- DATA FOR REVIEW:
* * *

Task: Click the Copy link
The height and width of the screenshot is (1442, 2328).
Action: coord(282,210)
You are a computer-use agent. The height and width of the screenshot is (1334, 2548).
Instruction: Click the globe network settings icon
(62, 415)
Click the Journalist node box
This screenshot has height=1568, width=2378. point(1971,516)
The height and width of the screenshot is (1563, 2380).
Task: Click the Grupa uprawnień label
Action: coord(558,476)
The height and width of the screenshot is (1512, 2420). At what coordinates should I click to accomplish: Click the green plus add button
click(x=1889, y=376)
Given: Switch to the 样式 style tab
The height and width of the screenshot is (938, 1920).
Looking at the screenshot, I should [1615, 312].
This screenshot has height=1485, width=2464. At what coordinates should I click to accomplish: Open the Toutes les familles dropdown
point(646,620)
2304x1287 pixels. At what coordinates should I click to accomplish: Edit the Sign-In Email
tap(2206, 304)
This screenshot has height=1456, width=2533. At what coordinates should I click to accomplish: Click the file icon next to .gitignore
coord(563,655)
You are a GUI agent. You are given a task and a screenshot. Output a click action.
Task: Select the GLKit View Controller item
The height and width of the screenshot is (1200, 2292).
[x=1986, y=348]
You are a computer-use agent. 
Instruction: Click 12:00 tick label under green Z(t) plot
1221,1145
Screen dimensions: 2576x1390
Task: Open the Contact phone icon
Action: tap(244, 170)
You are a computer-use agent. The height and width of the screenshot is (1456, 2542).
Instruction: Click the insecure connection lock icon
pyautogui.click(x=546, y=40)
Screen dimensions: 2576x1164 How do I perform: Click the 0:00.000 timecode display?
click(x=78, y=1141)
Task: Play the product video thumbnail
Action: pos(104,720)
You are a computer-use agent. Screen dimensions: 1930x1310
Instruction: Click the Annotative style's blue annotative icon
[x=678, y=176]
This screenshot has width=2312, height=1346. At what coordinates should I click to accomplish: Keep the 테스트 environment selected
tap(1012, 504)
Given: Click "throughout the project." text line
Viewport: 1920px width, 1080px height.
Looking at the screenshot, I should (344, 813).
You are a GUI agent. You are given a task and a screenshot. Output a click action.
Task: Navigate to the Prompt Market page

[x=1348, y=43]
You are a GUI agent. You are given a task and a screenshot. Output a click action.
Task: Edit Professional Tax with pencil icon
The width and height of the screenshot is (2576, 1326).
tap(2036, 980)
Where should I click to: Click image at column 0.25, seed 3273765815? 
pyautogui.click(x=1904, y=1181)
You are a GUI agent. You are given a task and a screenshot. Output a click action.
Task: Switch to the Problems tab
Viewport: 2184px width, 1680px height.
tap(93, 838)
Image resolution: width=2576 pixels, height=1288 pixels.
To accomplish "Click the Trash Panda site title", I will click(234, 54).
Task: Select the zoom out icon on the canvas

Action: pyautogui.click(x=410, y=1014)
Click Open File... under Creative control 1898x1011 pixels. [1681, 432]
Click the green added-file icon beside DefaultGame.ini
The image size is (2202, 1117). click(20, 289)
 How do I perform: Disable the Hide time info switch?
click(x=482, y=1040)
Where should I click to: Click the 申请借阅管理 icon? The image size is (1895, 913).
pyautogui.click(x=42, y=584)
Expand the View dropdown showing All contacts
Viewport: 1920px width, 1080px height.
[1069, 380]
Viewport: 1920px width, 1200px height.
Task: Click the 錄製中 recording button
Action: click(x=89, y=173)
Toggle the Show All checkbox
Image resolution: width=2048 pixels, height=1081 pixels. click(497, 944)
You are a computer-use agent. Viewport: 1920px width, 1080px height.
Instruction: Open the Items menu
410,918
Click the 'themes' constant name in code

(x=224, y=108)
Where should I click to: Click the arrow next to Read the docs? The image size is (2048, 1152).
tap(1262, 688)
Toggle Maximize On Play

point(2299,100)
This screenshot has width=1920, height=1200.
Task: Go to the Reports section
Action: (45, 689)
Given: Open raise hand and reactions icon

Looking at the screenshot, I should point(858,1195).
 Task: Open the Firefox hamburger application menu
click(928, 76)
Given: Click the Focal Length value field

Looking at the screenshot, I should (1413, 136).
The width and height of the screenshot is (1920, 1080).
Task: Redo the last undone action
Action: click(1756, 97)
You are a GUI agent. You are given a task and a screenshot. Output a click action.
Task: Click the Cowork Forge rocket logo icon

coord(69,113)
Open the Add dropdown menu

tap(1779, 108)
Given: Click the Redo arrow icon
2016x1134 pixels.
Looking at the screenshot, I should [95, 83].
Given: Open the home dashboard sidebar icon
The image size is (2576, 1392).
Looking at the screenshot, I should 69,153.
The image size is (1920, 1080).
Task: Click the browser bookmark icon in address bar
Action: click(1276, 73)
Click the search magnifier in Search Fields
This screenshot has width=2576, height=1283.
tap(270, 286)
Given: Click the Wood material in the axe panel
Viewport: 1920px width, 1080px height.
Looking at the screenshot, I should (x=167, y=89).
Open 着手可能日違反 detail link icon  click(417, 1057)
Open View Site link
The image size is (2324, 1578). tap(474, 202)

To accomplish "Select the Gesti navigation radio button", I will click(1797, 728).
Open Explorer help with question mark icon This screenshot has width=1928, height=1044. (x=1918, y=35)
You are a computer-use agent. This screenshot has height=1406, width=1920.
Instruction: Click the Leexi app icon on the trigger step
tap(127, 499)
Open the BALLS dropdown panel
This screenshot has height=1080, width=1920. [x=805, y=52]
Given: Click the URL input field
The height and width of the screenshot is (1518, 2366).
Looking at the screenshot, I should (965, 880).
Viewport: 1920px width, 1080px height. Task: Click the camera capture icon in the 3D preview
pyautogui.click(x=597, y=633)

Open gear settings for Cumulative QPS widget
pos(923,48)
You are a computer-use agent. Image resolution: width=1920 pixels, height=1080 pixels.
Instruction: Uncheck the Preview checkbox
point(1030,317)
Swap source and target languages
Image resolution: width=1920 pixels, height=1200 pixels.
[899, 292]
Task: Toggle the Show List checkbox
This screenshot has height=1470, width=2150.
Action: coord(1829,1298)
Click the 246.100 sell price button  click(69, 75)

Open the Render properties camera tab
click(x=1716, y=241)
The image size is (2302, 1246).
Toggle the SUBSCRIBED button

* * *

- YOUR OBJECTIVE: Take the listing above and repeat exactly the lines from the one containing "Open 着手可能日違反 detail" through the one containing "You are a computer-use agent. Image", both included.

- OUTPUT OF THE EXERCISE:
Open 着手可能日違反 detail link icon  click(417, 1057)
Open View Site link
The image size is (2324, 1578). tap(474, 202)

To accomplish "Select the Gesti navigation radio button", I will click(1797, 728).
Open Explorer help with question mark icon This screenshot has width=1928, height=1044. (x=1918, y=35)
You are a computer-use agent. This screenshot has height=1406, width=1920.
Instruction: Click the Leexi app icon on the trigger step
tap(127, 499)
Open the BALLS dropdown panel
This screenshot has height=1080, width=1920. [x=805, y=52]
Given: Click the URL input field
The height and width of the screenshot is (1518, 2366).
Looking at the screenshot, I should (965, 880).
Viewport: 1920px width, 1080px height. Task: Click the camera capture icon in the 3D preview
pyautogui.click(x=597, y=633)

Open gear settings for Cumulative QPS widget
pos(923,48)
You are a computer-use agent. Image resolution: width=1920 pixels, height=1080 pixels.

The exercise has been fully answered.